→ **Document excerpt**:
▶
That is compiler dependent as you are finding with the other patch where
if (0) didn't get compiled out

-aneesh


2018-01-19 09:46:42

by Christophe Leroy

[permalink] [raw]
Subject: Re: [PATCH v2 1/5] powerpc/mm: Enhance 'slice' for supporting PPC32



Le 19/01/2018 à 10:13, Aneesh Kumar K.V a écrit :
>
>
> On 01/19/2018 02:37 PM, Christophe LEROY wrote:
>>
>>
>> Le 19/01/2018 à 10:02, Aneesh Kumar K.V a écrit :
>>>
>>>
>>> On 01/19/2018 02:14 PM, Christophe LEROY wrote:
>>>>
>>>>
>>>> Le 19/01/2018 à 09:24, Aneesh Kumar K.V a écrit :
>>>>> Christophe Leroy <[email protected]> writes:
>>>>>
>>>>>> In preparation for the following patch which will fix an issue on
>>>>>> the 8xx by re-using the 'slices', this patch enhances the
>>>>>> 'slices' implementation to support 32 bits CPUs.
◀
→ **Data block**:
▶
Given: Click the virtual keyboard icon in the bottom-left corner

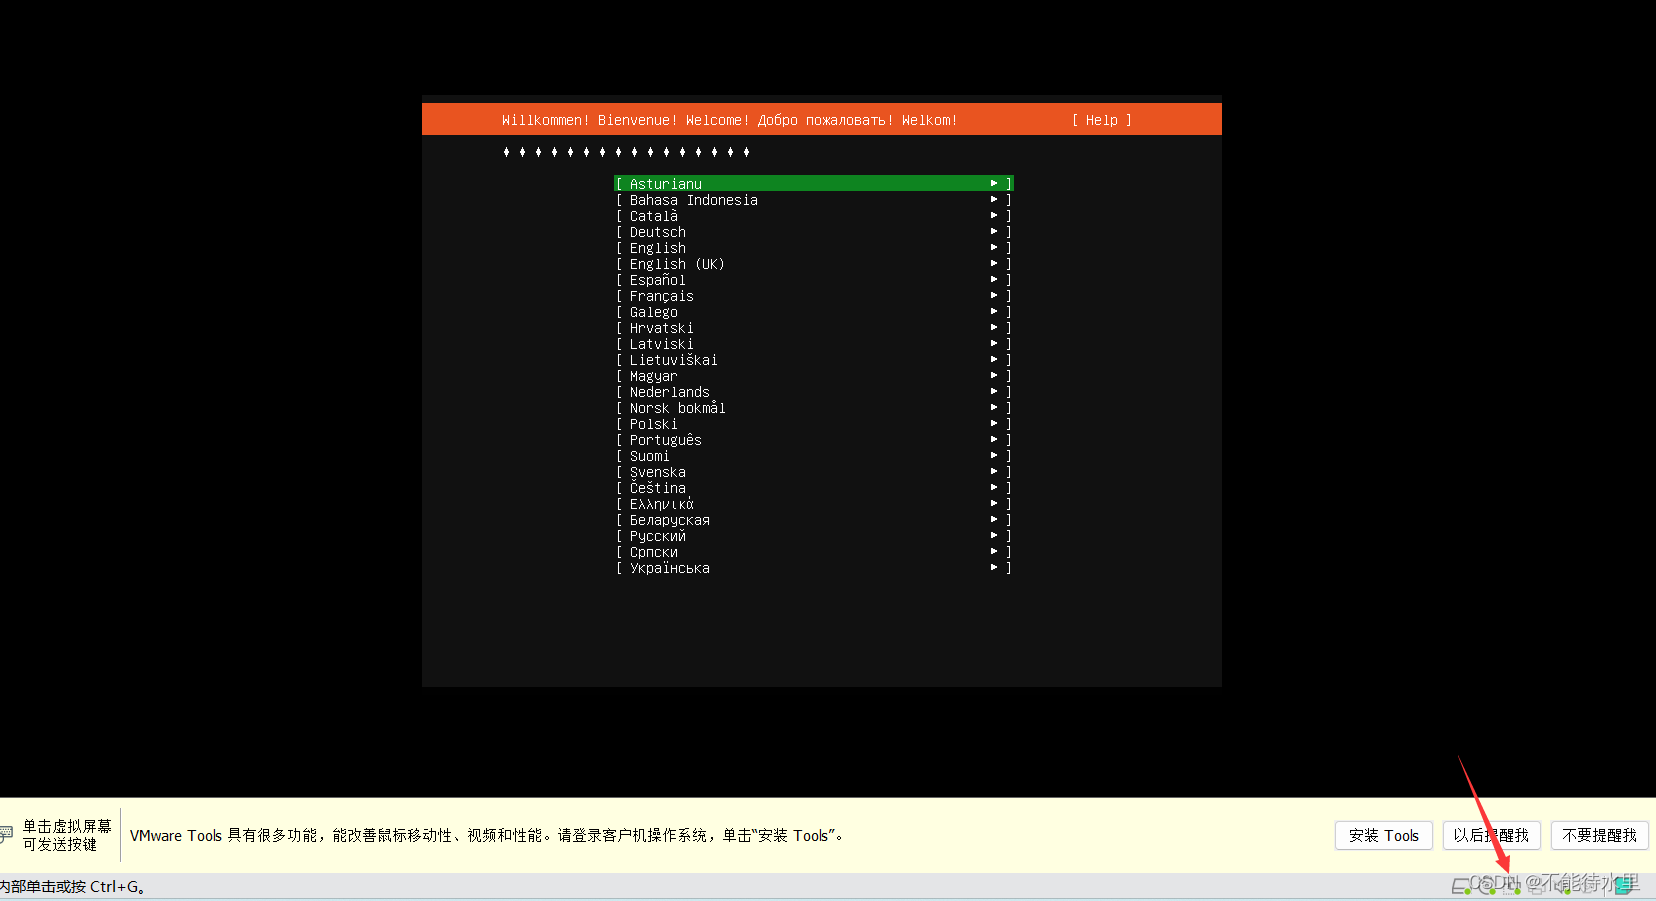Looking at the screenshot, I should point(7,832).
◀
→ **Challenge A**:
In the powerpc slice patch thread, what does the quoted patch enhance the 'slices' implementation to support?
→ **Challenge B**:
Using the powerpc slice patch thread, explain why the patch enhances the 'slices' implementation.
→ **Challenge C**:
Carry the powerpc slice patch thread forward from the point where it stops.
The lines after the thread excerpt are separate material and have no connection to it.

→ **Task response A**:
32 bits CPUs.

→ **Task response B**:
The patch is preparation for the following patch. That patch will fix an issue on the 8xx by re-using the 'slices', so the implementation first has to support 32 bits CPUs.

→ **Task response C**:
>>>>>>
>>>>>> On PPC32, the address space is limited to 4Gbytes, hence only the low
>>>>>> slices will be used. As of today, the code uses
>>>>>> SLICE_LOW_TOP (0x100000000ul) and compares it with addr to determine
>>>>>> if addr refers to low or high space.
>>>>>> On PPC32, such a (addr < SLICE_LOW_TOP) test is always false because
>>>>>> 0x100000000ul degrades to 0. Therefore, the patch modifies
>>>>>> SLICE_LOW_TOP to (0xfffffffful) and modifies the tests to
>>>>>> (addr <= SLICE_LOW_TOP) which will then always be true on PPC32
>>>>>> as addr has type 'unsigned long' while not modifying the PPC64
>>>>>> behaviour.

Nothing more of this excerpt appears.